James thought it more likely that Mantel had warned the reporters off. He had that sort of power.

A bonfire had been built in a paddock which was separated from the garden by a low fence. It had not yet been lit but a group of shadowy figures stood looking at it, as if debating whether the moment was right.

Emma followed his gaze. “Abigail kept a pony there,” she said. She was standing close beside him. Mary and

Robert had already been accosted by people from the church. “But that was before we moved to Elvet. By the time I knew her she thought she’d grown out of ponies. She still talked about the horse though. It was called Magic. That was the stable.”

And the stable, open on one side now, with the stalls removed, had been turned into a cook house A couple of barbecues had been built from stacked breeze blocks and long metal grills. The charcoals smouldered and spat as sausage fat dripped onto them. The sparks lit up the faces of the big, beer-drinking men who flipped burgers.

“Are you OK?” James asked.

She took his hand and in the darkness he smiled.
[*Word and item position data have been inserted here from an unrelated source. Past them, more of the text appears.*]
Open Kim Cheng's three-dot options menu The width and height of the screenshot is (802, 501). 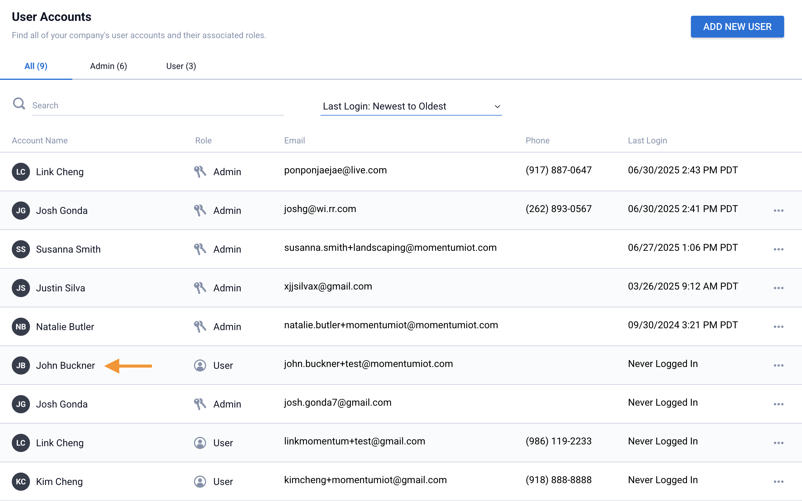point(778,482)
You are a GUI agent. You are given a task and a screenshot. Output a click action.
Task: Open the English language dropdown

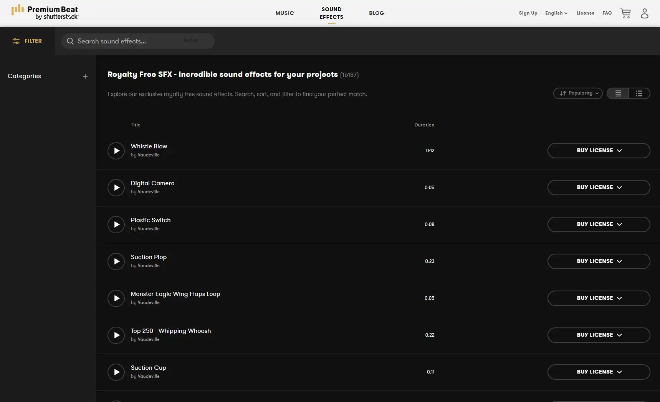coord(556,13)
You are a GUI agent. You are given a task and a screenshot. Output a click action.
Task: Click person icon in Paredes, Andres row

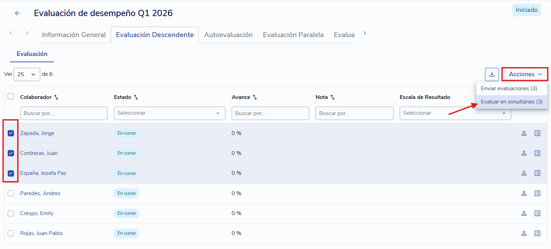pyautogui.click(x=524, y=193)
The bar was in the large conservatory which ran along the back of the house and they could see beyond that into a room with tables arranged around the walls. A few elderly people had escaped there from the cold. The rest of the Old Chapel was in darkness.

“The piano’s gone,” Emma said.

“Sorry?” James had just glimpsed Mantel. His thoughts were elsewhere.

“In that room there was a grand piano. Jeanie used to play it. Abigail’s father must have got rid of it…”

James thought she had said something more but her words were drowned by a surge of rock music from ai sound system outside, then the cheers of the crowd as the bonfire went up in flames. The music was switched to a less painful level but by then she had stopped talking.

Mantel was standing just inside the conservatory welcoming people as they came in. He had a politician’s knack of greeting them as if they were old friends, though he spent so little time in the village that it was impossible that he could know them all. A tall blonde who was dressed in jeans and a white linen shirt stood at his side. Her boots had heels and made her taller than him. Very nice, Keith. Much classier than the women you used to knock around with. But then you always had taste… James thought for a moment that he must have spoken the words out loud because Emma clutched suddenly at his arm. There was a shot of anxiety when he thought Mantel might have heard, then he saw that the scene was playing out quite normally around him, and then all that remained was a mixture of exhilaration and fear. It had always been like that with Keith. The couple ahead of them in the short queue moved on and he was face to face with Mantel. He took a quick breath, but it was Emma whom Mantel recognized and turned to. He pulled her towards him in a hug. James sensed her awkwardness but there was little he could do.

“Emma, my dear. How brave of you to come here at a time like this! I’ve been thinking of you. All this dreadful publicity.” His voice was quiet.

“It’s a good cause.” James thought he heard the irony in his repeated words but Mantel accepted them straight.

“Oh, I do agree. I’ve always been a supporter. Even when I lived in the town.”

“This is James,” she said. “My husband.”

Mantel, with his eyes still on Emma, still clasping her hand in his, hardly looked up.

“You’re back in Elvet, I hear. In the Captain’s House.”

“James is one of the Humber pilots. It’s very convenient.”

Then Mantel did turn to James with a small frown. James didn’t think it was a frown of recognition but a gesture he had seen before: Mantel was fixing the bit of information in his mind because one day it might become useful. It disappeared almost immediately.

“Now what would you like to drink? Debs will get you something. This is Debs, the new woman in my life.” Another frown to show he wasn’t oblivious to the sensitivities of the situation. It had only been a matter of days since a former young lover had hanged herself after all. A certain tact was called for. Are your parents still at Springhead, Emma? And didn’t you have a brother? A clever lad who went away to university. He was sweet on Abigail at one time I remember.”